**Prompt**
Go to the line holding "Imię (391, 1523)" in the data below. Return it and each line after it through the last, exactly, and skip the pictures.

----- Data shown -----

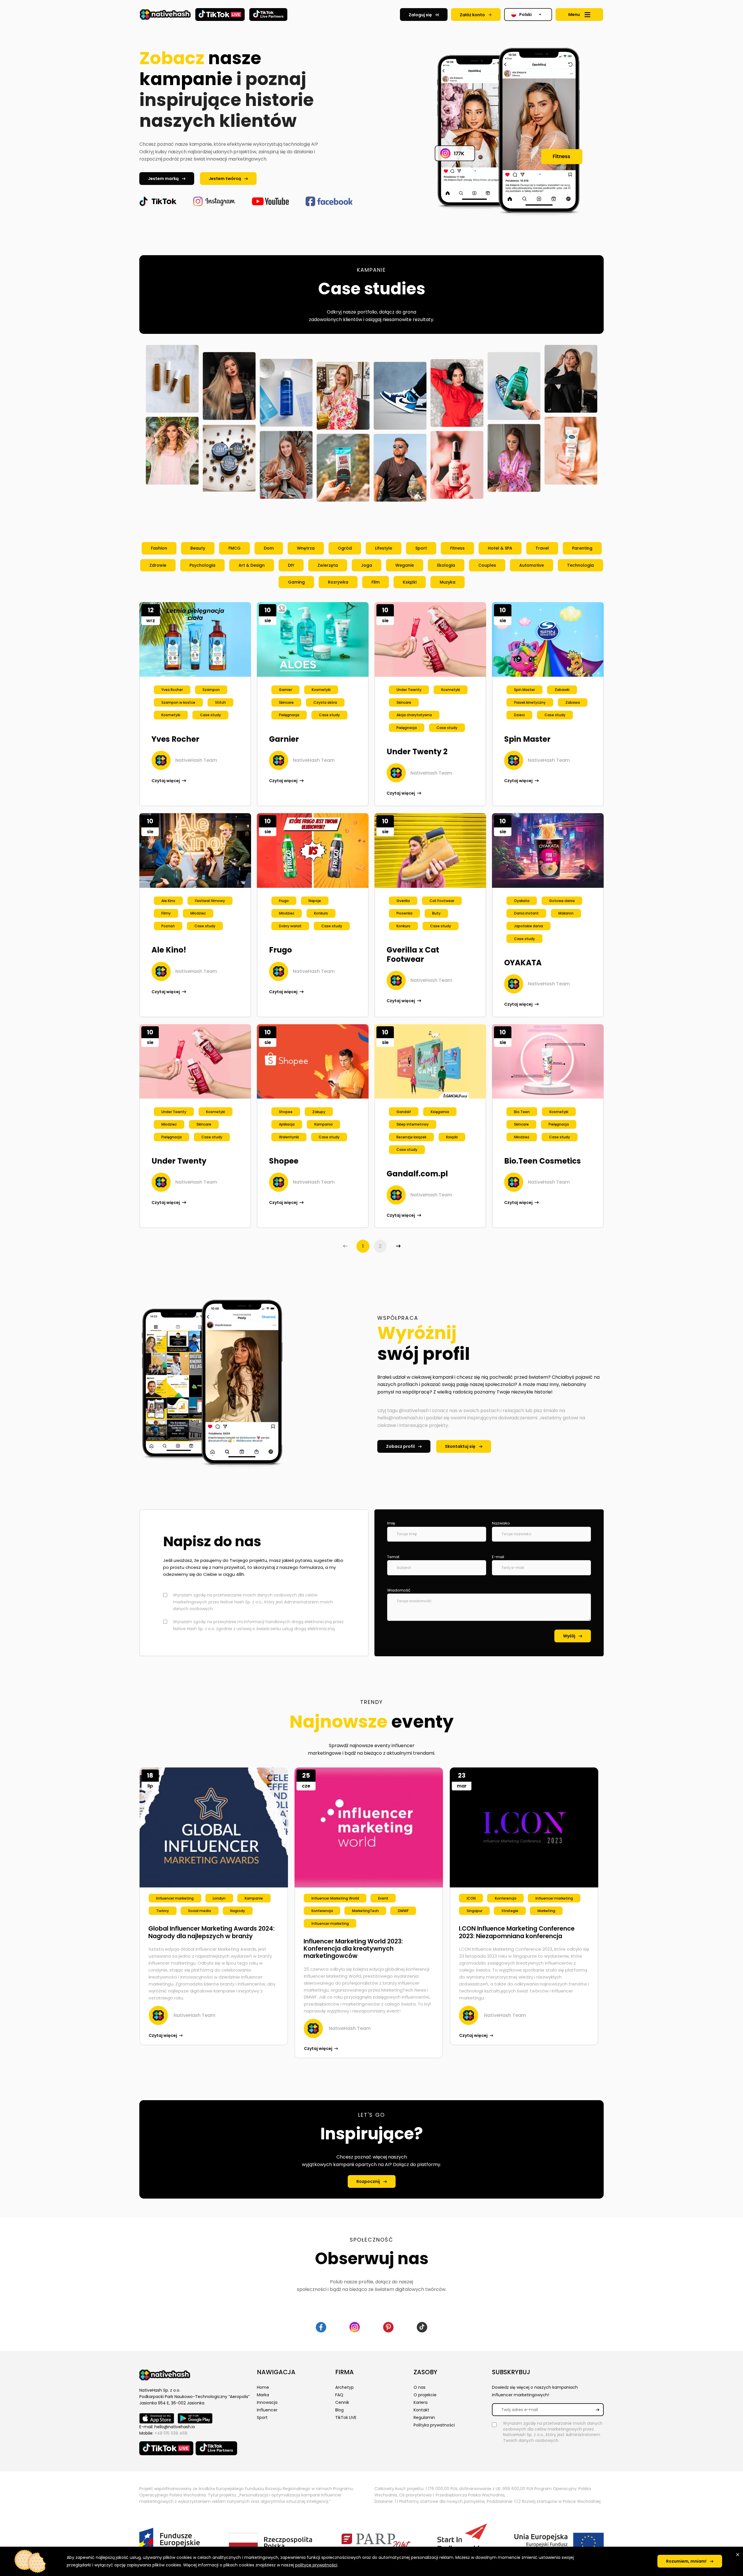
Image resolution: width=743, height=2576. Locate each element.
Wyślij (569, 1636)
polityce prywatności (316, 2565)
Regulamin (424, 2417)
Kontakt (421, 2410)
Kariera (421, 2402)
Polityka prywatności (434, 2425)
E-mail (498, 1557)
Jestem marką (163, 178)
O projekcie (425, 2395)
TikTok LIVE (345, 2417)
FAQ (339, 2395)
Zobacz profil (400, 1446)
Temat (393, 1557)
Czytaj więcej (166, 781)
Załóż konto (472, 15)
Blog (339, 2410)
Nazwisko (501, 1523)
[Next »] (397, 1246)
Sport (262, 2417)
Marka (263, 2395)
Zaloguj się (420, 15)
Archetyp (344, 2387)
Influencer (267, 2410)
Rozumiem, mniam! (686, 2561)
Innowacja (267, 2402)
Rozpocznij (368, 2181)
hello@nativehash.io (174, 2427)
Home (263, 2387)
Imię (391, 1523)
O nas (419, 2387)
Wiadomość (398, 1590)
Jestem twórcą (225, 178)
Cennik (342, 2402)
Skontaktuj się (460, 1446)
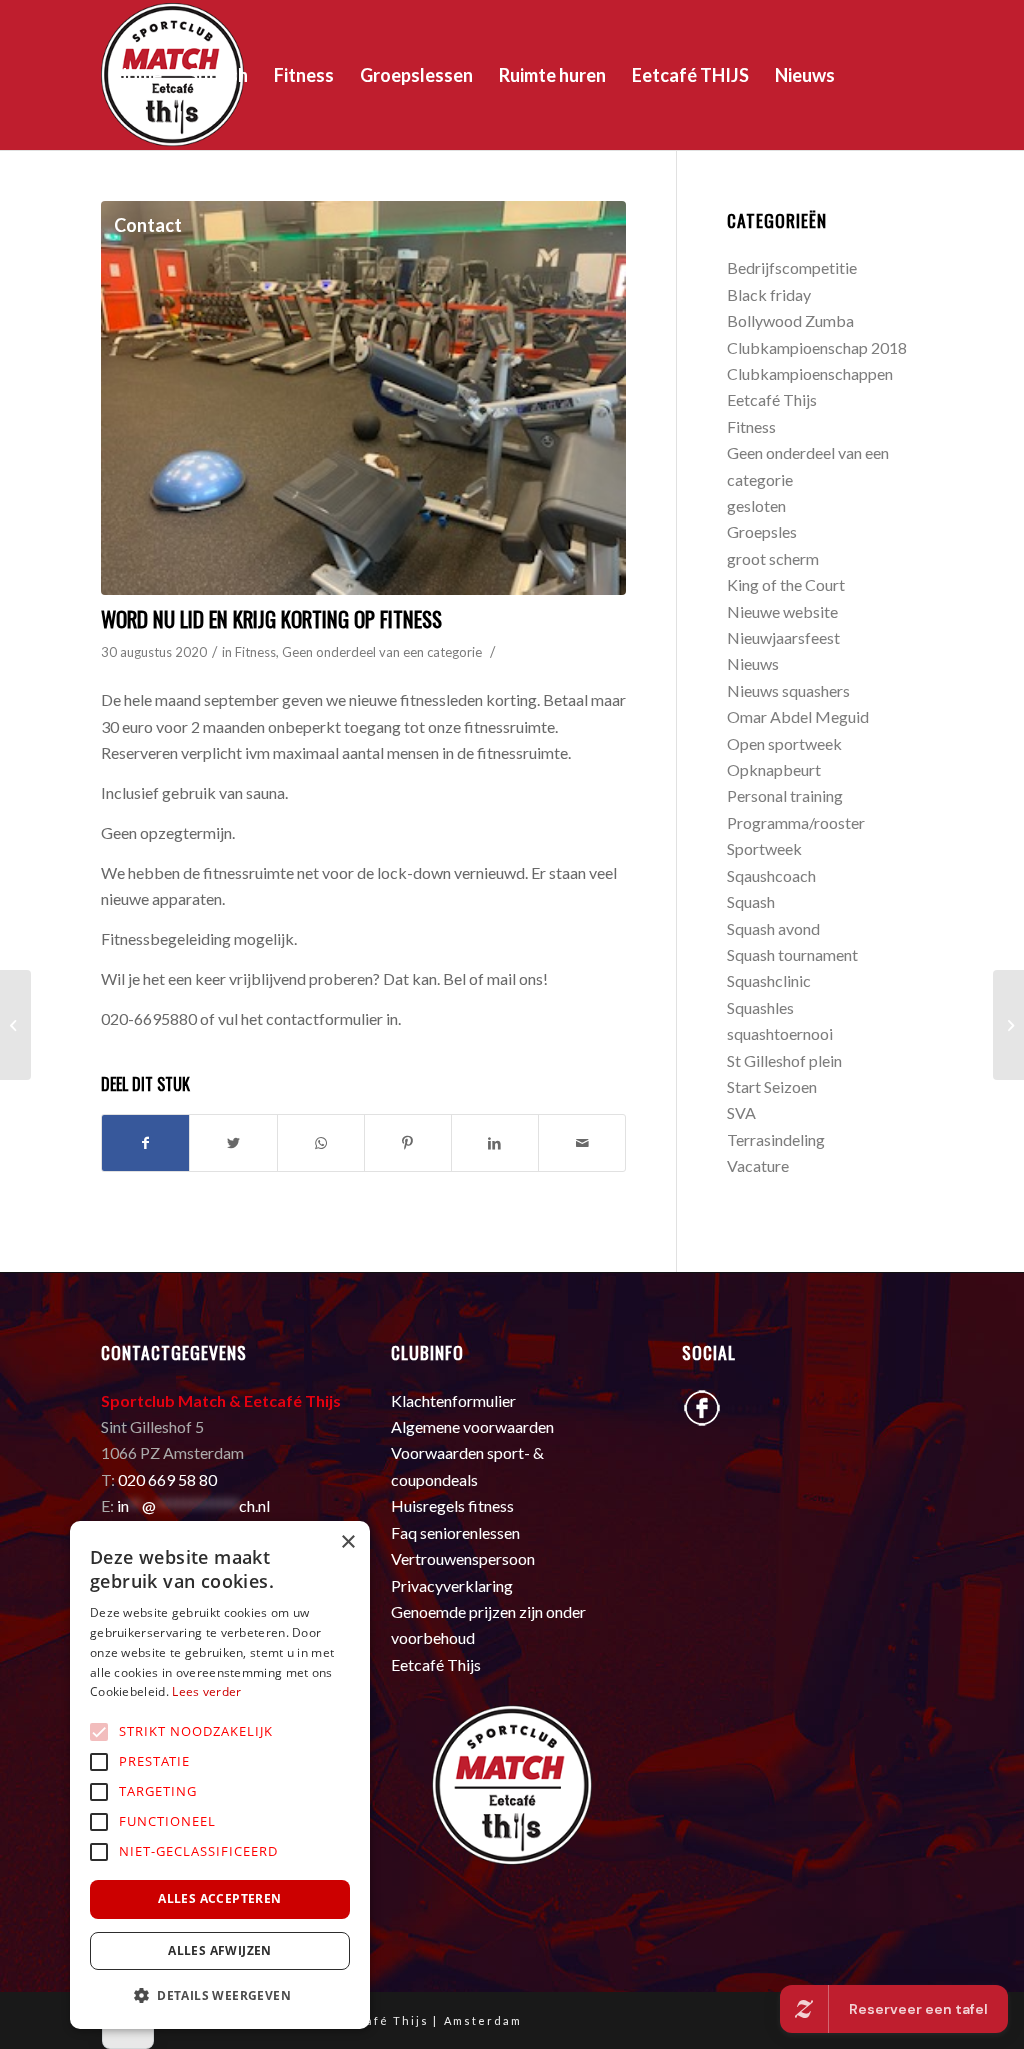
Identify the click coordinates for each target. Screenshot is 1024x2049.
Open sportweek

-----

**Exercise result**
Imię (391, 1523)
O nas (419, 2387)
Wiadomość (398, 1590)
Jestem twórcą (225, 178)
Cennik (342, 2402)
Skontaktuj się (460, 1446)
Identify the click coordinates for each target. Screenshot is 1024x2049.
Open sportweek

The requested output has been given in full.